Innovations recently introduced into the field of systemic PrEP are long-acting (LA) formulations of antiretrovirals that stably release drugs over many weeks either as nanocrystal-based-formulations or intravaginal rings. These approaches offer major benefits including: (a) the ability to mitigate poor patient compliance with daily systemic PrEP dosing; (b) the potential for a reduced reliance of HIV prevention on the front-line HIV therapeutic drugs; and (c) their ability to be utilized somewhat discreetly without requiring a partner?s knowledge or consent. In addition, similar advantages have been considered for the use of LA formulations for HIV therapy. Our long-term goal of this collaborative effort between Drs. Garcia, Benhabbour, Wahl and Kovarova is to develop a delivery systems for LA therapy and PrEP that can offer durable and sustained viral suppression and/or protection from HIV transmission while providing flexibility in the choice of active ingredient, high efficacy of HIV inhibition and increased user compliance. Animal models are essential for the in vivo evaluation of HIV prevention approaches. Significant progress has been made in the development and implementation of both non-human primate (NHP) and humanized mouse models of SIV/HIV infection for the evaluation of topical microbicides, systemic pre-exposure prophylaxis and HIV treatment. Although both systems have been shown to provide insight into the process of HIV acquisition and the effectiveness of different interventions, one notable advantage of using humanized mice is the ability to use highly relevant transmitted/founder human viruses and human infected cells for challenge experiments in the presence of human semen. In this regard, bone marrow/liver/thymus (or BLT) mice have become widely utilized to evaluate the efficacy of novel prevention approaches and treatment to HIV infection. Concordant results between humans, NHP and BLT mice when using the same drug and the same route of challenge (i.e. rectal vs. vaginal) confirm the suitability of this model for the pre-clinical efficacy evaluation of HIV prevention and therapy interventions as proposed in the following Specific Aims:
Specific Aim 1) To develop and characterize novel, safe and effective polymer- based ultra-long acting in-situ forming implants (ISFI) for HIV treatment and prevention.

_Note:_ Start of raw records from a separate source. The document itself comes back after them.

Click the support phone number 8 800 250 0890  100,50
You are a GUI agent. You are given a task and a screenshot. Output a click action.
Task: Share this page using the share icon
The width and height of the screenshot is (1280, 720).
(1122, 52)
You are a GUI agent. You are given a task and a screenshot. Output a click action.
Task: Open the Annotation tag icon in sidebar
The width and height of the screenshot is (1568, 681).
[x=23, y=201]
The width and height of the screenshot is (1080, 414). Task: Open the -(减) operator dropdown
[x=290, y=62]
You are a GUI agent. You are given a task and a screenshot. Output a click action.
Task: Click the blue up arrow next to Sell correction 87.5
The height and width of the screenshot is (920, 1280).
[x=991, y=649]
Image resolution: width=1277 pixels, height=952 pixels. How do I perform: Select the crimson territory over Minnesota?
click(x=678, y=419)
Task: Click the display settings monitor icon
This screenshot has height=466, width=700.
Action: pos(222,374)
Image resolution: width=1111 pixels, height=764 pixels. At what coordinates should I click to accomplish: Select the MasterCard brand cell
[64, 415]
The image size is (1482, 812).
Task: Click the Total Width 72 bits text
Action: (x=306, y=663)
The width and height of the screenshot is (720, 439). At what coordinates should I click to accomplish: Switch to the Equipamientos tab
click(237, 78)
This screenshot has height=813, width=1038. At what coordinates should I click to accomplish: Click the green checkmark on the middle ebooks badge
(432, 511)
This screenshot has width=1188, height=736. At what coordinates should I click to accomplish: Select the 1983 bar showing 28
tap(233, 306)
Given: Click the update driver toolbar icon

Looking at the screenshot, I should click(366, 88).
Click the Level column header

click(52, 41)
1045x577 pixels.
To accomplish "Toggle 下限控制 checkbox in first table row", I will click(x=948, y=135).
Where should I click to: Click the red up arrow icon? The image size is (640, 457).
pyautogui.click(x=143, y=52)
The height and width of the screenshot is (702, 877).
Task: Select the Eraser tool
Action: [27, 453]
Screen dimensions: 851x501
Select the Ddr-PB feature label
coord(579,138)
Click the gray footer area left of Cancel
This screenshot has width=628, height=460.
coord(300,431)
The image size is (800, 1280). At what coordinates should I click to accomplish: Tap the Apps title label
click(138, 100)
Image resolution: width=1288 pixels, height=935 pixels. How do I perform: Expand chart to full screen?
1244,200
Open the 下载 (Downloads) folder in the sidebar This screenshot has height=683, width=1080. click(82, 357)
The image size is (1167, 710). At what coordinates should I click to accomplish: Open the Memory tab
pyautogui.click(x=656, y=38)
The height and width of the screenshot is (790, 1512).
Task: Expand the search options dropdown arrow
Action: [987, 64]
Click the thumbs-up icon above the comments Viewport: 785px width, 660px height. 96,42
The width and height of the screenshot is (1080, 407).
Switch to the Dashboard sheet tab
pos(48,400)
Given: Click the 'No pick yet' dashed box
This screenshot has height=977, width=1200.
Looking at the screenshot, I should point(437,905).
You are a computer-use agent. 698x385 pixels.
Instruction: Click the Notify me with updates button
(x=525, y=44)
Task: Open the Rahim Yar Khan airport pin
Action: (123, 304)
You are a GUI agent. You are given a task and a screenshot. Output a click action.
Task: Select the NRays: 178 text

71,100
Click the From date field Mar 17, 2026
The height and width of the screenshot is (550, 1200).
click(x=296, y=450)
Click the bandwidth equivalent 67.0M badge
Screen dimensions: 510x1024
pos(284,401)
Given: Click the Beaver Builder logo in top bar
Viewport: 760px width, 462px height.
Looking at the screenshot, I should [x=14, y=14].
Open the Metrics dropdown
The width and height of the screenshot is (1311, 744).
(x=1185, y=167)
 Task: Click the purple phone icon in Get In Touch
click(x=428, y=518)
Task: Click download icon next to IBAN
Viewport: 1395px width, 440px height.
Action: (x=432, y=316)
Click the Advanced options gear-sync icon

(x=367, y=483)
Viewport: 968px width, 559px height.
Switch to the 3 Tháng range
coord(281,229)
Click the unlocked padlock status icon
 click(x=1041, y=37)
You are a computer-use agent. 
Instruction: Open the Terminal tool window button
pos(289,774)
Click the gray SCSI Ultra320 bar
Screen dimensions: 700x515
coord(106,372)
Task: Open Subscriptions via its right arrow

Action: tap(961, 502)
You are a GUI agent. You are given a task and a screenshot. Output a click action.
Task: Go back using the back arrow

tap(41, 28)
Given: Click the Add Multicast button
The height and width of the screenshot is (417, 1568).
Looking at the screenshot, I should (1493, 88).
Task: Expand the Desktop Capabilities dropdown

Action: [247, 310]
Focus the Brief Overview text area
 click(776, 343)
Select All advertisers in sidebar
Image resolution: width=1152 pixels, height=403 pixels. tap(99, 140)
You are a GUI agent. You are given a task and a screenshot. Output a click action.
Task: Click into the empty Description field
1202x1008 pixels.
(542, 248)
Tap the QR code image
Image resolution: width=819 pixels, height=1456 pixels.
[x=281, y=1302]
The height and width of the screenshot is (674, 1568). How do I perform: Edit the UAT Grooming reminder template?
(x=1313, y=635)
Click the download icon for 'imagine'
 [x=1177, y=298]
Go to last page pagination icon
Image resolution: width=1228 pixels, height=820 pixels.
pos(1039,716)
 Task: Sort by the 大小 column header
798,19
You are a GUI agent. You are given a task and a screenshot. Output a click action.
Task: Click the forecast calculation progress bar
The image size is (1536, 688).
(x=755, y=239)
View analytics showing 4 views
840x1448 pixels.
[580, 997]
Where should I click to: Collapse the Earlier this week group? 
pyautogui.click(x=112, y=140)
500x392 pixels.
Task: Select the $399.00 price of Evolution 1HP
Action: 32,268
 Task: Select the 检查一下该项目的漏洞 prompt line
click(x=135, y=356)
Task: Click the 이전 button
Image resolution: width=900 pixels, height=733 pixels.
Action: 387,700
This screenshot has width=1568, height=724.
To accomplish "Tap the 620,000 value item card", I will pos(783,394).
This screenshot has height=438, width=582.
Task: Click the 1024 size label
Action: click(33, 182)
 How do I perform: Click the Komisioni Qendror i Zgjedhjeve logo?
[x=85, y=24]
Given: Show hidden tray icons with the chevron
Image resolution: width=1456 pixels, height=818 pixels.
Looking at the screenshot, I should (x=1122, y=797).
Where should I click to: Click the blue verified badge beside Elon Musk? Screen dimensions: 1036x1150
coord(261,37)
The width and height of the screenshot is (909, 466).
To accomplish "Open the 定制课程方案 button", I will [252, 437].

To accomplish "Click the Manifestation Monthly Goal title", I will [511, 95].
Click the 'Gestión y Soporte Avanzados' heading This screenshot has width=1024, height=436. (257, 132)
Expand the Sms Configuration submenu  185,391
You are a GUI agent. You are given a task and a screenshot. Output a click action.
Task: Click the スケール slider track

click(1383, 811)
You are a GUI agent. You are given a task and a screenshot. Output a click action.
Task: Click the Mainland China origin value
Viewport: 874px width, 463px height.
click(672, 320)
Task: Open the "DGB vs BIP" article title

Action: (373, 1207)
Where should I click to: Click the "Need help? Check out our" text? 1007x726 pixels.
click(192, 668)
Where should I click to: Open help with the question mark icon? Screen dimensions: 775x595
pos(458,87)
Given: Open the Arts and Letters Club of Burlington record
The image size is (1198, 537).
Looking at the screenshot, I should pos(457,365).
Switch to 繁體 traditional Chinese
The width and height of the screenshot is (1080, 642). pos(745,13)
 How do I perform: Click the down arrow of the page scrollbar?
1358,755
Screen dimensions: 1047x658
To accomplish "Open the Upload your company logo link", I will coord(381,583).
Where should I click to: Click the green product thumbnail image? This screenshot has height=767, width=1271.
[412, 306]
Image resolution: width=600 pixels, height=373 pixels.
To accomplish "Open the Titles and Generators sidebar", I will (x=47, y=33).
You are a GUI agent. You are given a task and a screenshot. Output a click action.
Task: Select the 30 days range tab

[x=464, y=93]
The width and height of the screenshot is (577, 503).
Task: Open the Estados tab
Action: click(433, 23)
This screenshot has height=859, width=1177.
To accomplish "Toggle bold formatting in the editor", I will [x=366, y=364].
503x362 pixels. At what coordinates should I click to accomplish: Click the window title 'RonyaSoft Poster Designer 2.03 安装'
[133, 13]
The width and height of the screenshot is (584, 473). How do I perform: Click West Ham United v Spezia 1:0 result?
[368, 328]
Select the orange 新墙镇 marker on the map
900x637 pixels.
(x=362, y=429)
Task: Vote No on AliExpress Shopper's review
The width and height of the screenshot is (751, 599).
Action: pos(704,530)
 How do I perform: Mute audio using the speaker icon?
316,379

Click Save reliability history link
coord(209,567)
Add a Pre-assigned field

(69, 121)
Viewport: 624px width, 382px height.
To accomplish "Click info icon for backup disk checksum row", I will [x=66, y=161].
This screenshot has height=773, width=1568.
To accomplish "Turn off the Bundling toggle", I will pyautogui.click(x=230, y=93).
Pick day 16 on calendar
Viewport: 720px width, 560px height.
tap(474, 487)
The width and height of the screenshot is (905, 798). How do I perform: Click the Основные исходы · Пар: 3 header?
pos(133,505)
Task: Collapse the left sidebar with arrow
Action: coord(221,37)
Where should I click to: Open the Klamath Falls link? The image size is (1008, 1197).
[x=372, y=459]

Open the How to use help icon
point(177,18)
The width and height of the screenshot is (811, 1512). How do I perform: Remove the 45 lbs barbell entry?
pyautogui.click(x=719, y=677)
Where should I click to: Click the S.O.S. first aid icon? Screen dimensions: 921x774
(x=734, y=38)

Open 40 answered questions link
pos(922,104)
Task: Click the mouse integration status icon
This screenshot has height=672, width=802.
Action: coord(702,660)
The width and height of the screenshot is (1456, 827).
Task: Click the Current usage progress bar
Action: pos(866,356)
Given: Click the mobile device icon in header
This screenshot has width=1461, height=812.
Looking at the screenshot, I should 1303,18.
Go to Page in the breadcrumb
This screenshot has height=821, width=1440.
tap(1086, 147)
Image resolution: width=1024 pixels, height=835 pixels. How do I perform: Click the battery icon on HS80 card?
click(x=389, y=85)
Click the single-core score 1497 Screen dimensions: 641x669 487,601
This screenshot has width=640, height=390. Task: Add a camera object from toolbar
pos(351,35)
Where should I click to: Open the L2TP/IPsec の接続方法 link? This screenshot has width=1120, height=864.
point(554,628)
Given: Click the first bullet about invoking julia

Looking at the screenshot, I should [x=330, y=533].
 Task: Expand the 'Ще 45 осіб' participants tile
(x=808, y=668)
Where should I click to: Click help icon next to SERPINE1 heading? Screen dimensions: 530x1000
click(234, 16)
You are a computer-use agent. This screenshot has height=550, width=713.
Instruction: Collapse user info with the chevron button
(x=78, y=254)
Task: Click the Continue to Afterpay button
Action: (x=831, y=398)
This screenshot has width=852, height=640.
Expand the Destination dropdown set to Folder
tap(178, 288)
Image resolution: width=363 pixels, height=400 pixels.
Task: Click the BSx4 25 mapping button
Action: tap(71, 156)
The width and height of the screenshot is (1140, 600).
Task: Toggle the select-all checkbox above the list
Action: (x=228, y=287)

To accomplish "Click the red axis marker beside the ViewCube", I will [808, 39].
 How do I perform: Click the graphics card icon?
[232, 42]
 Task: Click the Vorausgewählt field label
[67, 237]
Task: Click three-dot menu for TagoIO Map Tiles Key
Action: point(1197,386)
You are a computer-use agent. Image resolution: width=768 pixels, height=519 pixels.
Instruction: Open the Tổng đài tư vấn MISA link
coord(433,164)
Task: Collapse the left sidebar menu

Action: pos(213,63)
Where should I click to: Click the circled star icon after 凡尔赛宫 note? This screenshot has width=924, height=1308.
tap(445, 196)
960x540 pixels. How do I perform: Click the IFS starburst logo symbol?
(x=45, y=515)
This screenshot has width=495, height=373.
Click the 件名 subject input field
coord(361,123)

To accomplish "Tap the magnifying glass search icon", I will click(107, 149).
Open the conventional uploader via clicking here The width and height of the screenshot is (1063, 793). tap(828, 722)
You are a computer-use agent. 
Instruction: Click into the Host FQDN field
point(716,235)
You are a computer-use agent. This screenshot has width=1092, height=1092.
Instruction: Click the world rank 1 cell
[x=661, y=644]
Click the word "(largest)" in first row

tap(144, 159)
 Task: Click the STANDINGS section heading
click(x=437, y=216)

Specific Aim 2 : In vivo assessment of the efficacy of ultra-long acting EFdA ISFI formulation to prevent HIV transmission.
Specific Aim 3 : In vivo assessment of the efficacy of a combination ultra-long- acting antiretroviral formulation to control HIV replication in vivo.
Here we propose the development and implementation of the next-generation of ultra-long acting drug delivery systems for both therapy and prevention. Using state of the art in vivo models of HIV transmission we will evaluate their efficacy for treatment. In addition, we will also test their efficacy for HIV prevention against all four major routes of HIV transmission: rectal, vaginal, oral and intravenous.